Question

Show that the polynomial \(x^4+x^2+1\) has no integer roots, but that it has a root modulo 3, and factorize it over \(Z_3\)

Answer 1

By the rational roots theorem the only possible roots for x^4+x^2+1 = 0 are 1 or -1, and a manual check shows neither works. If you don't want to reference the rational roots theorem, you can rewrite the equation as x^2(x^1+1) = -1, which shows x is a divisor of 1.
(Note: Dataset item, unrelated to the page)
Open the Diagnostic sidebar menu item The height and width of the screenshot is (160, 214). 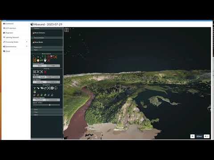8,33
Clearly x = 1 and -1 are both roots mod 3, (+/-1)^4+(+/-1)^2+1 = 1+1+1 = 0 mod 3. So x^2-1 divides x^4+x^2+1 = (x^2-1)^2 mod 3.

Answer 2

i get the second half but i'm still a little confused about the first half... in the book, it only shows \(x^4+x^2+1=(x^2+2)(x^2+2)=(x+1)(x+1)(x+2)(x+2)\) which does not make any sense -_-

Answer 3

@love_jessika15 can you explain more?

Answer 4

hmm

Answer 5

You got me confused now lol

Answer 6

sorry... i'm so confused as well :(

Answer 7

@satellite73 can you help?

Answer 8

I'm sorry ):

Answer 9

it's ok and thanks

Answer 10

@jim_thompson5910 can you help me?

Answer 11

(x^2+2)(x^2+2) = x^4 + 2x^2 + 2x^2 + 4

(x^2+2)(x^2+2) = x^4 + 4x^2 + 4

when you reduce the right side mod 3, you basically take the remainders if you divide each coefficient by 3

so 1 = 1 (mod 3), 4 = 1 (mod 3) because 4/3 = 1 remainder 1

which means

(x^2+2)(x^2+2) = x^4 + 4x^2 + 4 = x^4 + x^2 + 1 (mod 3)

Answer 12

do I do the same thing to get \((x+1)^2(x+2)^2\)?